Supraventricular Tachycardias
USMLE Step 1 trap: Attributes an accessory bypass tract to AVNRT when it is the defining feature of AVRT. AVNRT uses two pathways within the AV node itself (slow and fast); AVRT uses the AV node plus a separate accessory pathway (e.g., Bundle of Kent) outside the node.
Supraventricular tachycardias are a group of arrhythmias originating above the bundle of His, unified by narrow-complex tachycardia on ECG (usually) and responsiveness to AV node manipulation. Students consistently apply “adenosine for SVT” as a universal rule — but giving adenosine to a patient with WPW and atrial fibrillation can precipitate ventricular fibrillation by forcing all conduction through the unregulated accessory pathway. For USMLE Step 1, you need to distinguish AVNRT from AVRT mechanistically, recognize WPW on ECG and know its lethal drug interaction, and apply the stable-vs-unstable management framework. The exam tests this at three levels: pure recall (what's a delta wave?), mechanistic application (why does adenosine work here but kill someone there?), and vignette interpretation (patient gets adenosine for AFib with WPW — what happens next?).

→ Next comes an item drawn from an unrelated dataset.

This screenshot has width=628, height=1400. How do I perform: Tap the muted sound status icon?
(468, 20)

The trickiest part is keeping AVNRT and AVRT straight. Students blur them because both are reentrant and both involve the AV node region — but the circuit architecture is completely different. AVNRT stays entirely within the AV node (slow and fast pathways inside the node). AVRT requires an external accessory pathway like the Bundle of Kent plus the AV node as a two-limb circuit. WPW is the pre-excitation syndrome caused by that external pathway, and it shows up on ECG even in sinus rhythm as a short PR, wide QRS, and delta wave.

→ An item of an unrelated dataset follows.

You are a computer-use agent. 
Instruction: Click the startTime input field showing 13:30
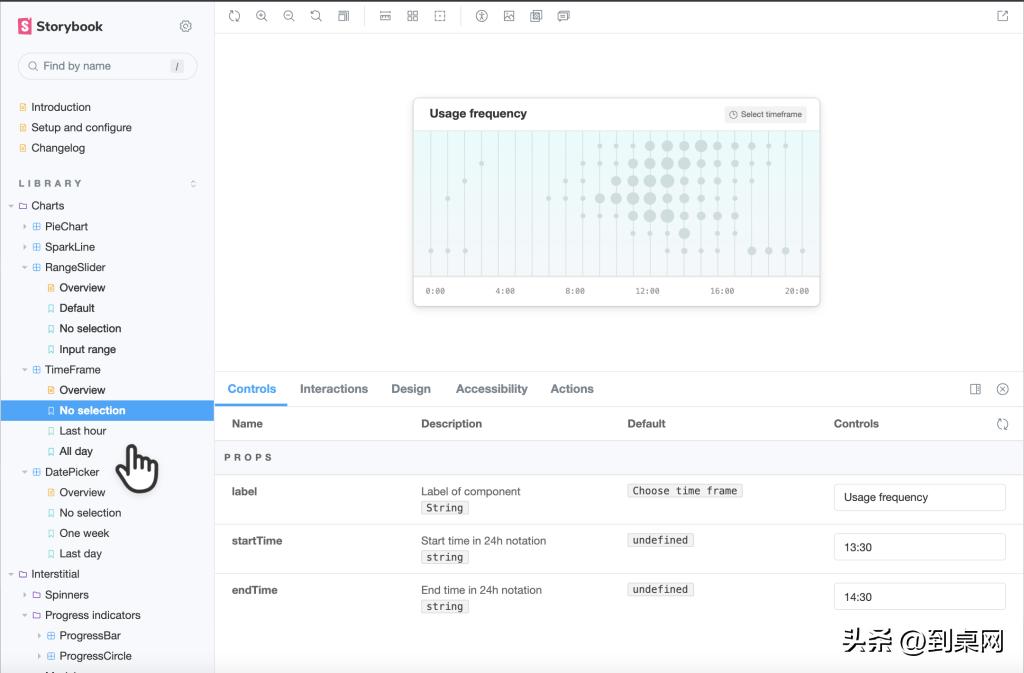click(x=919, y=547)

The highest-yield trap on USMLE Step 1 is the WPW-plus-AFib scenario. Students who memorize 'adenosine for SVT' get burned when the question adds WPW. The second trap is skipping the stability check — giving adenosine to someone who should be cardioverted immediately. Both errors are specifically constructed into question stems, so knowing the logic (not just the drug name) is what separates the correct answers.
Common misconceptions
What the exam tests
- Given a description of a reentrant tachycardia, identify whether the circuit involves pathways entirely within the AV node (AVNRT) versus a circuit using both the AV node and a separate external accessory pathway (AVRT) — and explain why this distinction matters mechanistically.
- Recognize WPW on a 12-lead ECG by its triad of short PR interval, delta wave (slurred QRS upstroke), and wide QRS — and know that in WPW with atrial fibrillation, AV nodal blocking agents are contraindicated because they can precipitate ventricular fibrillation by forcing all conduction through the unregulated accessory pathway.
- Apply the correct stepwise management of SVT: assess hemodynamic stability first, use synchronized cardioversion immediately for unstable patients, and reserve vagal maneuvers followed by adenosine for stable patients with narrow-complex SVT.